Work item —
Find how many lines below mention "button". Nothing but the number is needed.

Data provided —
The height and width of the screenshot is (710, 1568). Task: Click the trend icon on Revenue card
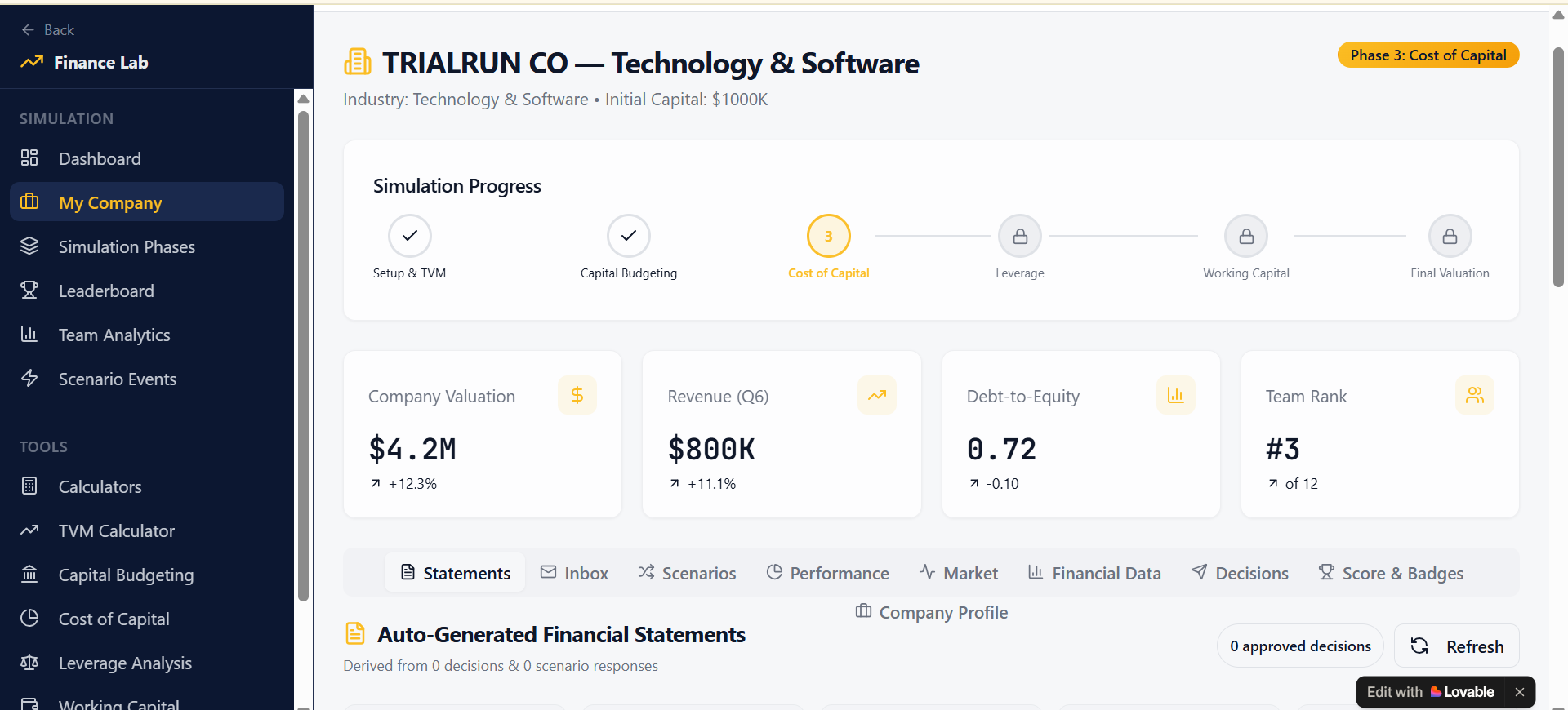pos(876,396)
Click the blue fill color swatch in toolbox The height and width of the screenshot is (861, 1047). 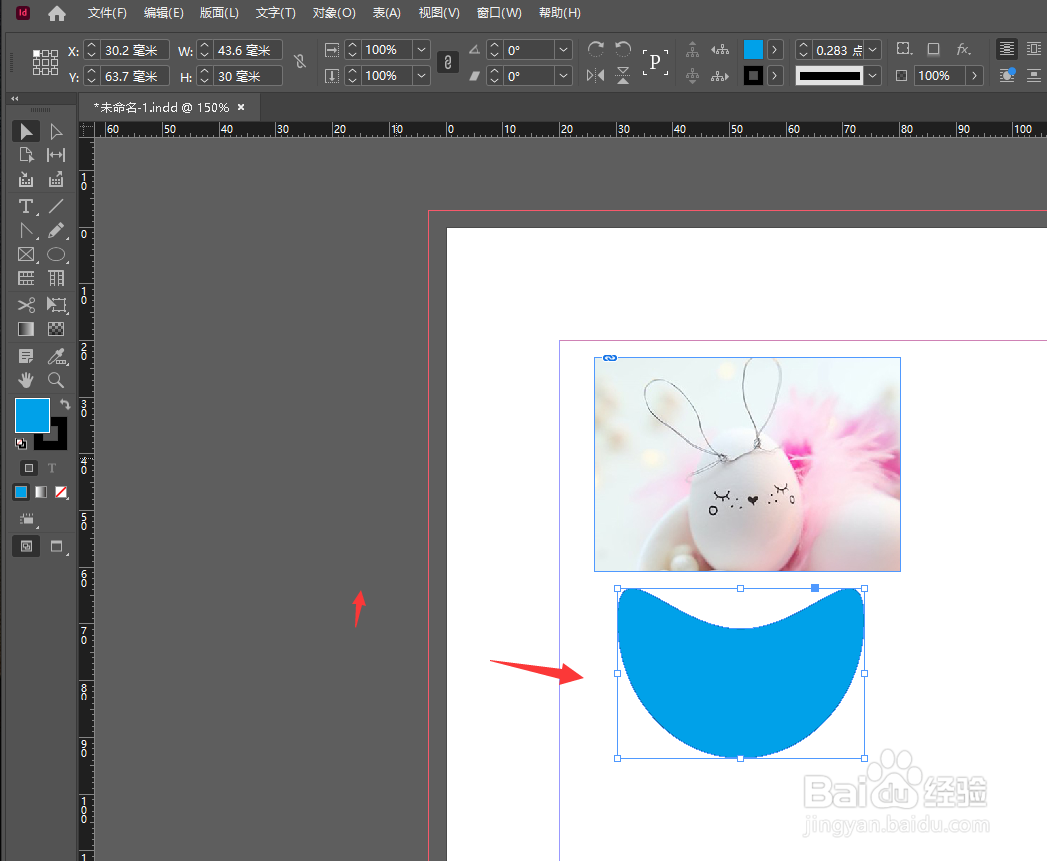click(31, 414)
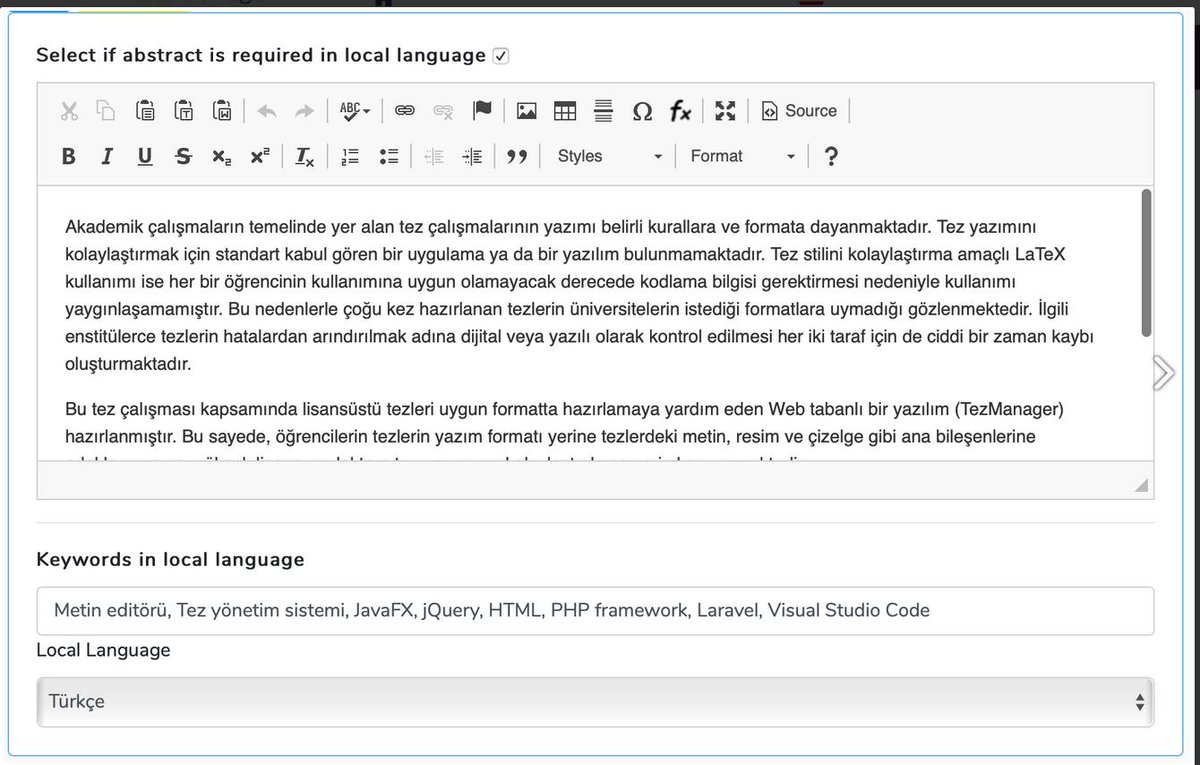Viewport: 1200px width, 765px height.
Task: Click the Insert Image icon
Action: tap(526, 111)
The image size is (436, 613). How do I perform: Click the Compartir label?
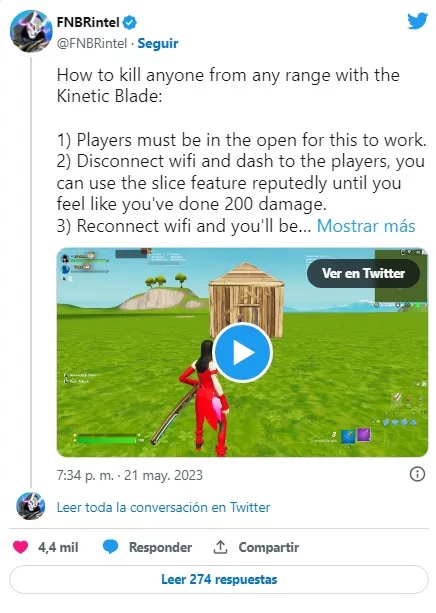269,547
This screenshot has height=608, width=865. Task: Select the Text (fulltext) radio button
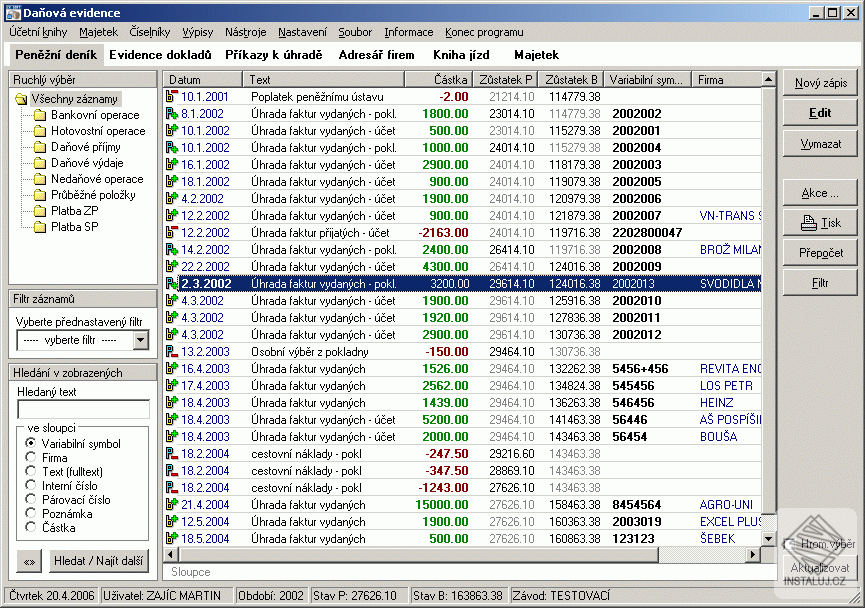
---
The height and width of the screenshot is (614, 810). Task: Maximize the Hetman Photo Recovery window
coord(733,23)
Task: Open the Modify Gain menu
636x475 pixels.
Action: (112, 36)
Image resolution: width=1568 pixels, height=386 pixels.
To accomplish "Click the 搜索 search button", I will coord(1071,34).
==
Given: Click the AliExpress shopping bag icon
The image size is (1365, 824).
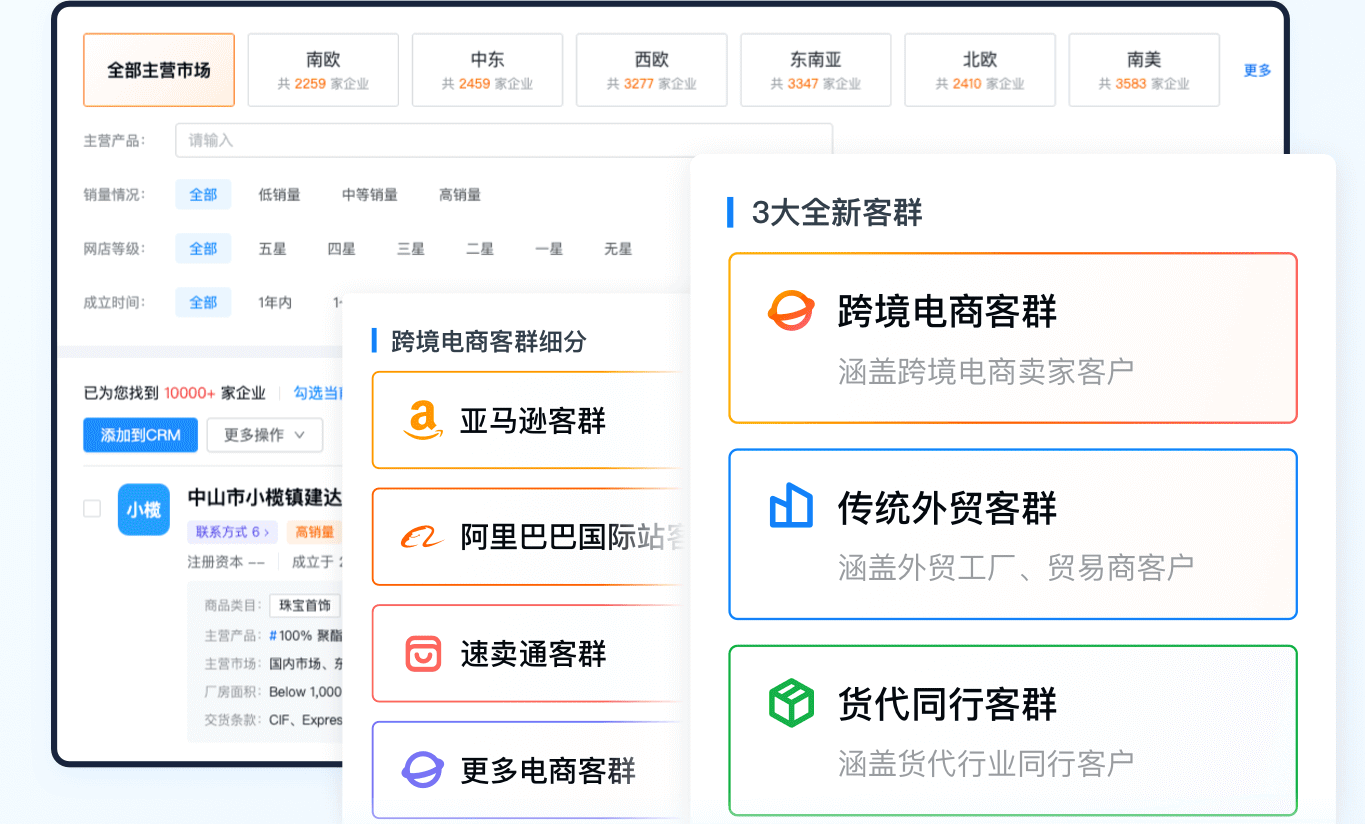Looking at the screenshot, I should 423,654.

Exercise solution —
2